Stoya In Love And Other Mishaps -
This is not coldness; it is survival. Stoya argues that performing femininity (and performing sex) for a living has given her a hyper-awareness of when she is being performed for . The mishaps occur when she turns this camera off. Every awkward text message, every ghosting, every tearful argument is viewed through the lens of a director who knows that the scene will need to be reshot.

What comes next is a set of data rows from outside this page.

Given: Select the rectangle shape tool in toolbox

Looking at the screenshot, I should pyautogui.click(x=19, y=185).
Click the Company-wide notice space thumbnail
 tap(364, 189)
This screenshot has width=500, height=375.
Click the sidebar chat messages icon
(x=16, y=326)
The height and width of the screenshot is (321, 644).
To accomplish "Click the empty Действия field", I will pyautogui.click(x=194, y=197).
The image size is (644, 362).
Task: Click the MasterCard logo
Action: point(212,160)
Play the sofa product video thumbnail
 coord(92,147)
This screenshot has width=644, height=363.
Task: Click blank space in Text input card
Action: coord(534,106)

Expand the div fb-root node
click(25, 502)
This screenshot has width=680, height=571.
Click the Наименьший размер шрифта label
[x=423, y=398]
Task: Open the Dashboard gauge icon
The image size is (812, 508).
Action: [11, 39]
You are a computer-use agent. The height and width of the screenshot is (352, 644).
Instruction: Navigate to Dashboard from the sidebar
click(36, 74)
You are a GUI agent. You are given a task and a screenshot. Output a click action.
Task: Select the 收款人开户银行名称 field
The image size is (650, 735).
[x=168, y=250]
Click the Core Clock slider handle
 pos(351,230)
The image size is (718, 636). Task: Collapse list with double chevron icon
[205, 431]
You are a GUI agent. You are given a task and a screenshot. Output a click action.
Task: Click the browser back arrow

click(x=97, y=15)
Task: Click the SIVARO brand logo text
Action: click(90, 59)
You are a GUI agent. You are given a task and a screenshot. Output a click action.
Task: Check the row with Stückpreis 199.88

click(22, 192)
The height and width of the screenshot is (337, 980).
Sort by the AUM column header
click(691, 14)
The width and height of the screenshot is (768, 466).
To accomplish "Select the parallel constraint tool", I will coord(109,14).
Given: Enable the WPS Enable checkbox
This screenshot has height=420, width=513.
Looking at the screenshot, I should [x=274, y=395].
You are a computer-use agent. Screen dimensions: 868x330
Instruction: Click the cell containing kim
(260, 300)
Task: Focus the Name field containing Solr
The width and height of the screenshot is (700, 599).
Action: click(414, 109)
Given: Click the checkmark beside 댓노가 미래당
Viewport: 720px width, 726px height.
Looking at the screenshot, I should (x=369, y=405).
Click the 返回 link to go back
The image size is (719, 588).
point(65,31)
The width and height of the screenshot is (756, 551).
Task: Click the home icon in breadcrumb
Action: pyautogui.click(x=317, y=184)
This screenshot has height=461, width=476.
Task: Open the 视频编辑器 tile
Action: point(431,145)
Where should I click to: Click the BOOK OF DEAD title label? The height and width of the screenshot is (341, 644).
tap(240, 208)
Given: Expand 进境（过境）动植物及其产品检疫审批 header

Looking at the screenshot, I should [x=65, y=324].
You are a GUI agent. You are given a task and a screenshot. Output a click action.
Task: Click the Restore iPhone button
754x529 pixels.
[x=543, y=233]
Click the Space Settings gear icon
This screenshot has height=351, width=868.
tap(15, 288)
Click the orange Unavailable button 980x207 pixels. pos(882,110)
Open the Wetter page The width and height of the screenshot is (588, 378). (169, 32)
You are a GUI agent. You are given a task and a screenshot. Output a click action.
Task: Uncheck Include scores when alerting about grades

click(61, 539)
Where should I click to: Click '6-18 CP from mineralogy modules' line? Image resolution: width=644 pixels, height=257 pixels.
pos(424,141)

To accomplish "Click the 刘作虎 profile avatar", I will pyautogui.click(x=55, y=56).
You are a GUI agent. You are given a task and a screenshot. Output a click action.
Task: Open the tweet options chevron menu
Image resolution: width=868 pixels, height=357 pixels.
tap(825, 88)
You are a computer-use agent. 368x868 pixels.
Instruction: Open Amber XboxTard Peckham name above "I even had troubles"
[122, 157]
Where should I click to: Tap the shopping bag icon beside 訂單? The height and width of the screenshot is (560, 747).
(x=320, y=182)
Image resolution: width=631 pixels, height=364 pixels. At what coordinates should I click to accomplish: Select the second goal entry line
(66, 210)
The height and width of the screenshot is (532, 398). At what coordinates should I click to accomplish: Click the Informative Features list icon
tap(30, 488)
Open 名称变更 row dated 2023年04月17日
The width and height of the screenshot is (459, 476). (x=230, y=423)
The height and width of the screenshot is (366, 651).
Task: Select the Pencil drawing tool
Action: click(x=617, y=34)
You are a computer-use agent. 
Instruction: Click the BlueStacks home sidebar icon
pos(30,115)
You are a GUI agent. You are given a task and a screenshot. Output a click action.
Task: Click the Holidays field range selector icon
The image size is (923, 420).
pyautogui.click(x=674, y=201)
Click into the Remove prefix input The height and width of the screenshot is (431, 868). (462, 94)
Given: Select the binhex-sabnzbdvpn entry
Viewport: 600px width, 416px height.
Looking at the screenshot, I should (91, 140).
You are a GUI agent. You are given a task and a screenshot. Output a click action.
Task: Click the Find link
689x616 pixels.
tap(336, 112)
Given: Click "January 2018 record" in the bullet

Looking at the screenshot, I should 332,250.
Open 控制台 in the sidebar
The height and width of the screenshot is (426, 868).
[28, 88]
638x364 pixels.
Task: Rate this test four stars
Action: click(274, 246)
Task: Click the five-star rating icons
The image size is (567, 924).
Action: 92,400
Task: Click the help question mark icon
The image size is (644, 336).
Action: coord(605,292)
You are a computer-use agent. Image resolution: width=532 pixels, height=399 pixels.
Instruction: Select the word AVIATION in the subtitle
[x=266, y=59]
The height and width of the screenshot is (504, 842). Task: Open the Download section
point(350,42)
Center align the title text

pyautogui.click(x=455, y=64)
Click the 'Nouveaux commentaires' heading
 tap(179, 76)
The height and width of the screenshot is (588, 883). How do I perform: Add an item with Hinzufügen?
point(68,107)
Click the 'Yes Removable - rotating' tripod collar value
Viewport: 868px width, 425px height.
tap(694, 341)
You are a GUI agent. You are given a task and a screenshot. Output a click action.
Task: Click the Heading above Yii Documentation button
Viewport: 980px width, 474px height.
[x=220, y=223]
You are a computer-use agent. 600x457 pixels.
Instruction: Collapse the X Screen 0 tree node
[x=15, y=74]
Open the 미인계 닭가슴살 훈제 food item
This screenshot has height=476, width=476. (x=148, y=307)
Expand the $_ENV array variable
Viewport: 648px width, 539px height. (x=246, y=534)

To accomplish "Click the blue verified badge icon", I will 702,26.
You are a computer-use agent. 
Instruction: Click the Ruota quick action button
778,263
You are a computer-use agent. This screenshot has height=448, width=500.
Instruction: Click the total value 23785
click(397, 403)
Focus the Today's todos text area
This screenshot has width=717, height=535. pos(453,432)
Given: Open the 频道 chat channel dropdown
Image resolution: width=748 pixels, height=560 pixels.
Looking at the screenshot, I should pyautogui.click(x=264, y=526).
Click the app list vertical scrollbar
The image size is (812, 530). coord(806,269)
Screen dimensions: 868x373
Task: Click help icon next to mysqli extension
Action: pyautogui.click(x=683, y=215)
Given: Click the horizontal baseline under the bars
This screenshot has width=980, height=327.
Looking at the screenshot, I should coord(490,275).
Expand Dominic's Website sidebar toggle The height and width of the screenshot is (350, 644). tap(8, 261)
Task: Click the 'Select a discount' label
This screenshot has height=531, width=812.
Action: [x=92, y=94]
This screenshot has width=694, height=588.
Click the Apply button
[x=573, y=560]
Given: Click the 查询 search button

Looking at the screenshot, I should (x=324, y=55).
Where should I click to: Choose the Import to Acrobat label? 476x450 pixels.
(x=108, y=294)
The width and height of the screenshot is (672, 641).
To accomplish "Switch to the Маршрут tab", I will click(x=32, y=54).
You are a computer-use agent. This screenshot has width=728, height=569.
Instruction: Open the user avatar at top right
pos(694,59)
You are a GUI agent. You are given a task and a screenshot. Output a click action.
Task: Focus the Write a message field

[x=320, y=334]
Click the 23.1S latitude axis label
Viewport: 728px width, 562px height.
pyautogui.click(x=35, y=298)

The “Love” in the title is not the sanitized, Instagram-worthy version. It is the dirty, inconvenient, irrational kind. It is the love that makes you fly across the country for a person who hasn’t called you in two weeks. It is the love that makes you forgive a friend who ruined your birthday. It is the love that persists after you have logically proven you are better off alone. stoya in love and other mishaps
The collection is structured as a series of vignettes—some no longer than a page, others sprawling into several. Stoya oscillates between time periods: the awkwardness of a high school date, the transactional mechanics of stripping, the surrealness of dating a narcissist in Los Angeles, and the mundane horror of a dead iPhone battery during a crisis. This is not coldness; it is survival
The book’s most visceral passage involves a breakup in a Brooklyn laundromat. Stoya describes the spin cycle of the dryer syncing with her spiraling thoughts. She imagines the scene if it were a movie: the rain outside, the swelling cello, the dramatic exit. But the reality is worse—there is no music, the rain is just a leaky pipe, and her ex simply says, “I have to go,” and walks out into the unremarkable grey afternoon. Every awkward text message, every ghosting, every tearful
Stoya writes: “We want to be known, but we also want to be desired. When someone knows you too perfectly, too quickly, you have to ask: did they learn this, or did they just download a map of your weaknesses?” What makes “Stoya in Love and Other Mishaps” distinct from other memoir-essay hybrids (like Roxane Gay’s Bad Feminist or Olivia Laing’s The Lonely City ) is the author’s professional history. Stoya spent years on film sets where everything was scripted, lit, and framed. In her essays, she weaponizes that technical gaze against the chaotic mess of real life.
And yet, the essay ends on a note of defiance. She eventually picks up the sock. Not to save the relationship—it is long gone—but to reclaim her own agency. The act of cleaning is an act of love for her future self. No discussion of “Stoya in Love and Other Mishaps” is complete without addressing the elephant in the chatroom: technology. Stoya is arguably the foremost literary chronicler of how smartphones have ruined (and saved) dating.